关于甘露低聚糖的酶法制备介绍
1、甘露聚糖酶液
菌种采用芽孢杆菌WY-45,为本实验室保存。培养基成分(质量浓度,g/l):魔芋精粉20,牛肉蛋白胨8,酵母提取物4,KH2P04 1,MgS04·7H20 0.5;自然pH值。每250ml三角瓶40ml培养基,50℃,200r/min,发酵96h后,离心去菌体所得上清液即为粗酶液。酶活测定采用DNS法,底物溶液为0.5%的槐豆胶(pH6.5,0.05mol/L磷酸盐缓冲液配制),50℃水浴中反应10min。
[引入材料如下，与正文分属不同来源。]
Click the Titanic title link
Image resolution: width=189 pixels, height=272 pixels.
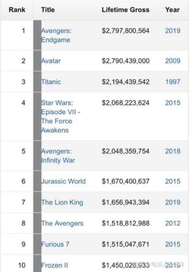[51, 82]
酶活测定为1100U/ml,4℃冷藏备用。
2、甘露聚糖酶解
取50.0g椰子壳甘露聚糖,加入1L去离子水,煮沸5min,冷却至室温后用0.1mol/L盐酸调节pn值至6.0,加入25ml粗酶液(共含27500U甘露聚糖酶活),50℃,150r/min,水解24h。用0.1mol/L盐酸或NaOH溶液使系统pH值稳定在5.8~6.2。水解结束后沸水浴10min灭酶终止反应。酶解液过滤,滤饼用少量水洗,合并滤液。滤液50℃真空浓缩至约300ml。
3、分离和结晶
将活性炭柱用去离子水流速以105ml/h平衡12h后,取含糖量为16.2g的糖液定容至200ml,流速以105ml/h上样。上样结束后,开始进行程序洗脱,洗脱速度为105ml/h,洗脱程序为去离子水水洗约2L以洗净单糖和盐分后,5%~30%乙醇溶液(总体积8L)线性洗脱。洗脱液全部用自动部分收集器收集,1瓶/h。测定所收集样品的总糖含量,并TLC检测糖组成。合并含同一单组分的收集液55℃真空浓缩至过饱和糖浆之后,加入稍许相应的低聚甘露糖的晶种,室温静置,等待结晶。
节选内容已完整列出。